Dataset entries
>>>

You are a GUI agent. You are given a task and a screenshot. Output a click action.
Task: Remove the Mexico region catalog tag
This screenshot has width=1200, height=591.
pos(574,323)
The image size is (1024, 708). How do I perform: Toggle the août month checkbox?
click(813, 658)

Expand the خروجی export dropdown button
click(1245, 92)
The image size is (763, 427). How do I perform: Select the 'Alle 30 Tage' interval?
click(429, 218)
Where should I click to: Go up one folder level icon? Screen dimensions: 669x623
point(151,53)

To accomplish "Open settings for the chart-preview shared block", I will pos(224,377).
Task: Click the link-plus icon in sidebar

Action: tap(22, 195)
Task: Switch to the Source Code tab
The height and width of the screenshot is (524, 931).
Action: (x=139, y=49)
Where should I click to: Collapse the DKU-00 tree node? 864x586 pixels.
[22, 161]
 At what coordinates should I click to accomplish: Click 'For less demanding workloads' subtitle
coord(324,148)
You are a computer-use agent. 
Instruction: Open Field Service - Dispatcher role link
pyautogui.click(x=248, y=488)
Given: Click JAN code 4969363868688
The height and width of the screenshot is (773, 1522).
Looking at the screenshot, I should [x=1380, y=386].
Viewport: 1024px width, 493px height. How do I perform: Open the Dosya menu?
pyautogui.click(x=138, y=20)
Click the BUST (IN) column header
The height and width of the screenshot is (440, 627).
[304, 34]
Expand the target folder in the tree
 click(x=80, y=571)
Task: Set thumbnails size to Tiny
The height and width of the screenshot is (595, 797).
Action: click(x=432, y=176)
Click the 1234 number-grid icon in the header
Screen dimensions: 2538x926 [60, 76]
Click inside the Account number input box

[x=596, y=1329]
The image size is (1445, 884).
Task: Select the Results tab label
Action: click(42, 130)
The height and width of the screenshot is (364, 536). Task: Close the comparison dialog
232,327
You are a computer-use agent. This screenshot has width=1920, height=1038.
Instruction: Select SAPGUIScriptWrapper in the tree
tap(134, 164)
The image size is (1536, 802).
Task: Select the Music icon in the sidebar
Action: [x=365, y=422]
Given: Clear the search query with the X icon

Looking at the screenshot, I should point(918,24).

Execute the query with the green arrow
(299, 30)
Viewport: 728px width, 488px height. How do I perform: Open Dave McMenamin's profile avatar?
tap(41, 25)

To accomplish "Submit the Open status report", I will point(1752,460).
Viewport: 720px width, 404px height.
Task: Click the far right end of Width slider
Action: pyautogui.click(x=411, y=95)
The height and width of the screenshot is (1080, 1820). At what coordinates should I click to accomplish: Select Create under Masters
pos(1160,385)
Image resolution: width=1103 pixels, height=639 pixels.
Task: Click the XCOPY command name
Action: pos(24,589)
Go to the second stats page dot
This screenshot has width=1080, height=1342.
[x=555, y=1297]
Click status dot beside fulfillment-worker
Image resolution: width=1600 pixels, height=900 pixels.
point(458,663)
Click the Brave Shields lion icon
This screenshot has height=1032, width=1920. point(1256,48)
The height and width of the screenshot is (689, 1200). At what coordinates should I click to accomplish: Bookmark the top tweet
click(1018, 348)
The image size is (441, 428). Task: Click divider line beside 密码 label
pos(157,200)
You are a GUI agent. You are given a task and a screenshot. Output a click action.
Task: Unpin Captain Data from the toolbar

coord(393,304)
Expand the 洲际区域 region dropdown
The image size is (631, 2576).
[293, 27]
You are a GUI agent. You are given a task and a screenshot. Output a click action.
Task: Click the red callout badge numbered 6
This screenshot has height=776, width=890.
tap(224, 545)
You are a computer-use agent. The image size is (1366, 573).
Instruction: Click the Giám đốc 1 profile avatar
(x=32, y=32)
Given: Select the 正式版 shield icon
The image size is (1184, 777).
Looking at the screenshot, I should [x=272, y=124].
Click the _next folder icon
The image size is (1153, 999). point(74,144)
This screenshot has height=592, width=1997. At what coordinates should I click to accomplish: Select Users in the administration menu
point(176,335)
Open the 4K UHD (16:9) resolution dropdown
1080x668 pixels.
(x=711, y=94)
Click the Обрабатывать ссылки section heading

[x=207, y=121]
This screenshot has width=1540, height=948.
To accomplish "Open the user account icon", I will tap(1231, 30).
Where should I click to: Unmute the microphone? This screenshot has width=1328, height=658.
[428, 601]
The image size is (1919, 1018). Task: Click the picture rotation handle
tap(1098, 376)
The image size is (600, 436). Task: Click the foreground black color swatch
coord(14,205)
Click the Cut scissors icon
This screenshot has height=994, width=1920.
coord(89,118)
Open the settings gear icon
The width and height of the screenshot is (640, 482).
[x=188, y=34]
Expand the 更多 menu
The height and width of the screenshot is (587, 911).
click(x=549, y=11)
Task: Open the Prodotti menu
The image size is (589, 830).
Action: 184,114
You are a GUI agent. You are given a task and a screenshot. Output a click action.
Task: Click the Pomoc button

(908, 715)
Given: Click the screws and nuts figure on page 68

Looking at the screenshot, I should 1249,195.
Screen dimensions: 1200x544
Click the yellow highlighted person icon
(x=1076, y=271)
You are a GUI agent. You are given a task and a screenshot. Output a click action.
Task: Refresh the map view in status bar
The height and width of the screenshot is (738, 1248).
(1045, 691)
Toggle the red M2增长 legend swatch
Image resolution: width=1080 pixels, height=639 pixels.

<<<

Task to carry out:
Make a verbatim copy of each record.

Completed exercise:
You are a GUI agent. You are given a task and a screenshot. Output a click action.
Task: Remove the Mexico region catalog tag
This screenshot has width=1200, height=591.
pos(574,323)
The image size is (1024, 708). How do I perform: Toggle the août month checkbox?
click(813, 658)

Expand the خروجی export dropdown button
click(1245, 92)
The image size is (763, 427). How do I perform: Select the 'Alle 30 Tage' interval?
click(429, 218)
Where should I click to: Go up one folder level icon? Screen dimensions: 669x623
point(151,53)

To accomplish "Open settings for the chart-preview shared block", I will pos(224,377).
Task: Click the link-plus icon in sidebar

Action: tap(22, 195)
Task: Switch to the Source Code tab
The height and width of the screenshot is (524, 931).
Action: (x=139, y=49)
Where should I click to: Collapse the DKU-00 tree node? 864x586 pixels.
[22, 161]
 At what coordinates should I click to accomplish: Click 'For less demanding workloads' subtitle
coord(324,148)
You are a computer-use agent. 
Instruction: Open Field Service - Dispatcher role link
pyautogui.click(x=248, y=488)
Given: Click JAN code 4969363868688
The height and width of the screenshot is (773, 1522).
Looking at the screenshot, I should [x=1380, y=386].
Viewport: 1024px width, 493px height. How do I perform: Open the Dosya menu?
pyautogui.click(x=138, y=20)
Click the BUST (IN) column header
The height and width of the screenshot is (440, 627).
[304, 34]
Expand the target folder in the tree
 click(x=80, y=571)
Task: Set thumbnails size to Tiny
The height and width of the screenshot is (595, 797).
Action: click(x=432, y=176)
Click the 1234 number-grid icon in the header
Screen dimensions: 2538x926 [60, 76]
Click inside the Account number input box

[x=596, y=1329]
The image size is (1445, 884).
Task: Select the Results tab label
Action: click(42, 130)
The height and width of the screenshot is (364, 536). Task: Close the comparison dialog
232,327
You are a computer-use agent. This screenshot has width=1920, height=1038.
Instruction: Select SAPGUIScriptWrapper in the tree
tap(134, 164)
The image size is (1536, 802).
Task: Select the Music icon in the sidebar
Action: [x=365, y=422]
Given: Clear the search query with the X icon

Looking at the screenshot, I should point(918,24).

Execute the query with the green arrow
(299, 30)
Viewport: 728px width, 488px height. How do I perform: Open Dave McMenamin's profile avatar?
tap(41, 25)

To accomplish "Submit the Open status report", I will point(1752,460).
Viewport: 720px width, 404px height.
Task: Click the far right end of Width slider
Action: pyautogui.click(x=411, y=95)
The height and width of the screenshot is (1080, 1820). At what coordinates should I click to accomplish: Select Create under Masters
pos(1160,385)
Image resolution: width=1103 pixels, height=639 pixels.
Task: Click the XCOPY command name
Action: pos(24,589)
Go to the second stats page dot
This screenshot has width=1080, height=1342.
[x=555, y=1297]
Click status dot beside fulfillment-worker
Image resolution: width=1600 pixels, height=900 pixels.
point(458,663)
Click the Brave Shields lion icon
This screenshot has height=1032, width=1920. point(1256,48)
The height and width of the screenshot is (689, 1200). At what coordinates should I click to accomplish: Bookmark the top tweet
click(1018, 348)
The image size is (441, 428). Task: Click divider line beside 密码 label
pos(157,200)
You are a GUI agent. You are given a task and a screenshot. Output a click action.
Task: Unpin Captain Data from the toolbar

coord(393,304)
Expand the 洲际区域 region dropdown
The image size is (631, 2576).
[293, 27]
You are a GUI agent. You are given a task and a screenshot. Output a click action.
Task: Click the red callout badge numbered 6
This screenshot has height=776, width=890.
tap(224, 545)
You are a computer-use agent. The image size is (1366, 573).
Instruction: Click the Giám đốc 1 profile avatar
(x=32, y=32)
Given: Select the 正式版 shield icon
The image size is (1184, 777).
Looking at the screenshot, I should [x=272, y=124].
Click the _next folder icon
The image size is (1153, 999). point(74,144)
This screenshot has height=592, width=1997. At what coordinates should I click to accomplish: Select Users in the administration menu
point(176,335)
Open the 4K UHD (16:9) resolution dropdown
1080x668 pixels.
(x=711, y=94)
Click the Обрабатывать ссылки section heading

[x=207, y=121]
This screenshot has width=1540, height=948.
To accomplish "Open the user account icon", I will tap(1231, 30).
Where should I click to: Unmute the microphone? This screenshot has width=1328, height=658.
[428, 601]
The image size is (1919, 1018). Task: Click the picture rotation handle
tap(1098, 376)
The image size is (600, 436). Task: Click the foreground black color swatch
coord(14,205)
Click the Cut scissors icon
This screenshot has height=994, width=1920.
coord(89,118)
Open the settings gear icon
The width and height of the screenshot is (640, 482).
[x=188, y=34]
Expand the 更多 menu
The height and width of the screenshot is (587, 911).
click(x=549, y=11)
Task: Open the Prodotti menu
The image size is (589, 830).
Action: 184,114
You are a GUI agent. You are given a task and a screenshot. Output a click action.
Task: Click the Pomoc button

(908, 715)
Given: Click the screws and nuts figure on page 68

Looking at the screenshot, I should 1249,195.
Screen dimensions: 1200x544
Click the yellow highlighted person icon
(x=1076, y=271)
You are a GUI agent. You are given a task and a screenshot. Output a click action.
Task: Refresh the map view in status bar
The height and width of the screenshot is (738, 1248).
(1045, 691)
Toggle the red M2增长 legend swatch
Image resolution: width=1080 pixels, height=639 pixels.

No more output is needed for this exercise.